You can read some of my relevant essays on my web site:
http://robertdfeinman.com/society
"There is only one thing more powerful than all the armies of the world, that is an idea whose time has come.
- Victor Hugo" But moral imperatives in and of themselves have no value unless they are given value by the consciousness of the person deliberating the imperative. Case in point: The Staten Island Ferry Captain. Did he have a moral imperative to inform his employer of a medical condition which obviously affected his ability to perform his duties? The outcome of his deliberation of that imperative was tradgedy on a horrible scale. History is filled with examples of people who placed little or no value on moral imperative. We see it every day. Human beings are creatures of habit, and most of those habits are bad. And moral imperatives generally have little or no value until someone dies as a result of ignoring them. Then we raise a self-righteous and pious cry because our guilt drives us to do so. It takes true courage to answer the call of a moral imperative, and effect the decision and change the imperative usually requires. Most people, not all, but most, lack that courage. Few if any even wish to discuss it. They would rather remain in their comfortable, insulated worlds and not be confronted by the dilemna of the responsibility moral imperatives invoke. Instead they avert their eyes, step over that stew bum, say "I a'int got no change man." And forget him immediately as they walk away from him. But as the Nazerene once said, "What you do to the least of my brothers, you do to me." Therein lies the core of the so-called moral imperative. There's the rub. What we do to the least of those who share this planet, either by indifference or default, we indeed do to ourselves.

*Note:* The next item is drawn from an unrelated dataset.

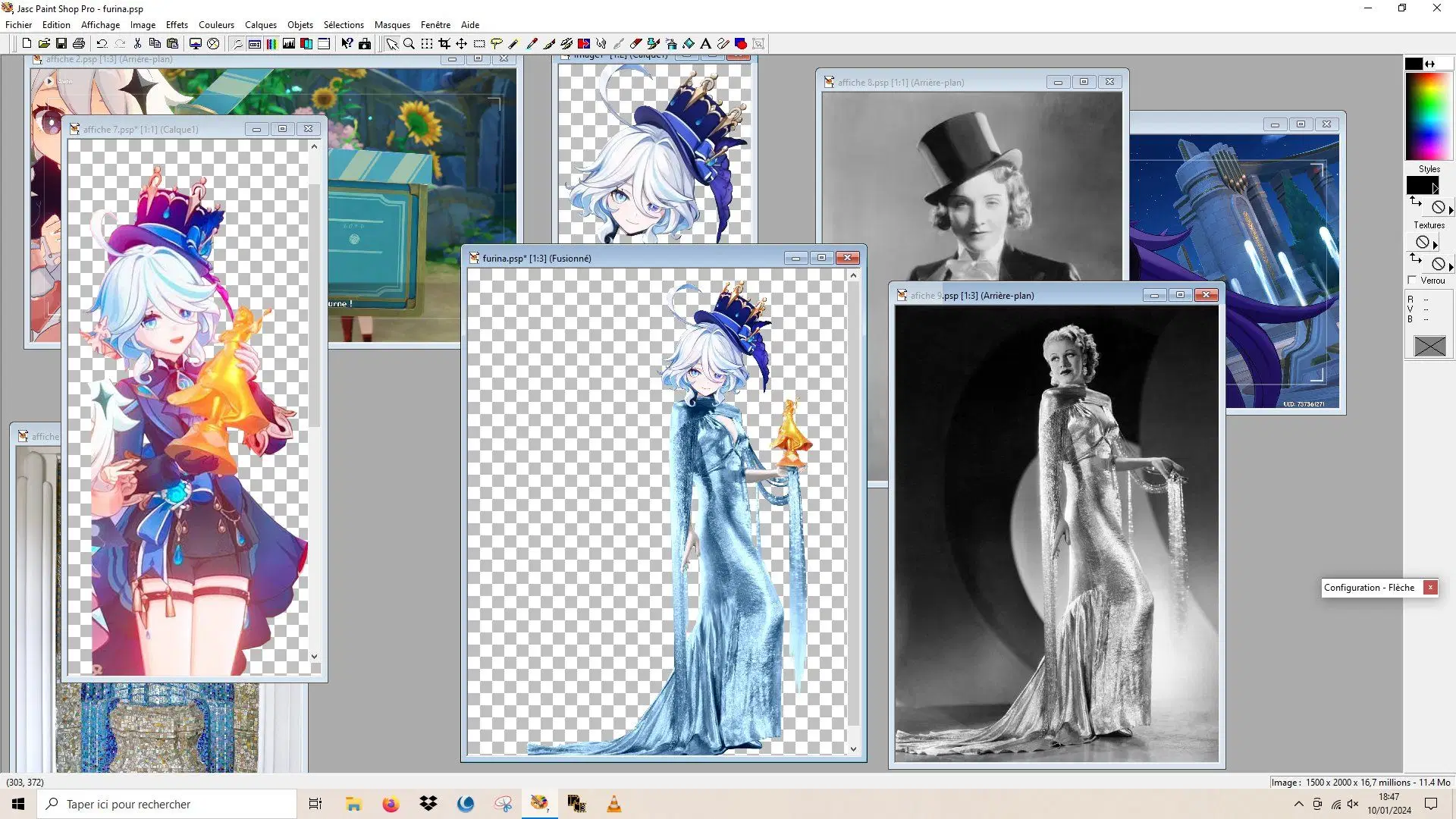Close the Configuration - Flèche panel

(1430, 588)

"The moral imperative of life is to live a life that detracts not at all from the lives available to those who will follow us into this world."

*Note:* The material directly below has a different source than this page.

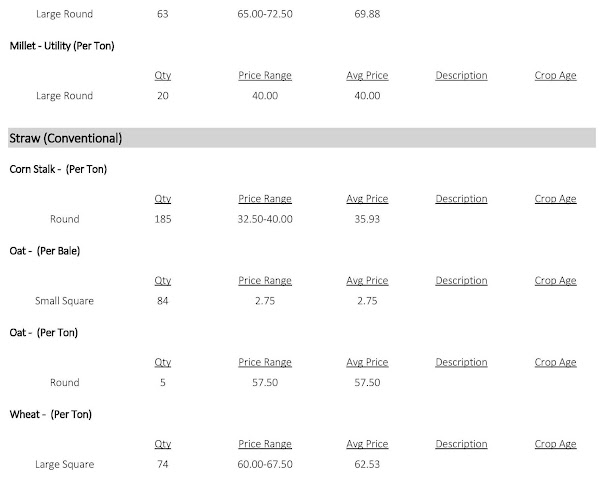
Task: Click the 69.88 average price value
Action: point(367,15)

As Queen Elizabeth I said in her first public speech on becoming queen in 1558, "I shall desire you all, my lords, ... to be assistant to me, that I with my ruling and you with your service may make a good account to almighty God and leave some comfort to our posterity in earth."
'Never eat anything bigger than your head'
B. Kliban
http://www.pbase.com/csw62/image/47513555
don .... maybe you've spoke to this question and I've missed it, but I'm wondering how do you think anyone could possibly live up to "THE" moral imperitive of life. Anything we do could be contsrued to somehow detract form the lives available to those who will follow, depending on whose interpretation of "detract" is used. And "THE" moral imperitive also seems to presume we are capable of truly knowing with certainty what in fact WILL and WILL NOT "detract from the lives available.....". We might believe we know, be convinced we know, have faith we know, but that doesn't mean we are certain of what will detract and what won't. It seems we can never be certain, so maybe all we can do is what we feel is the best(most compassionate, concerned, helpful) thing to do at the moment, given all we know at the moment. But that doesn't sound very grand, like anything that could be called a great discovery; it sounds more common sensical.
so how do how do you think anyone could live up to "THE" moral imperitive? Or is the idea to pick a goal that can never be reached so we can go on feeling guilty for failing to live up to our moral duty?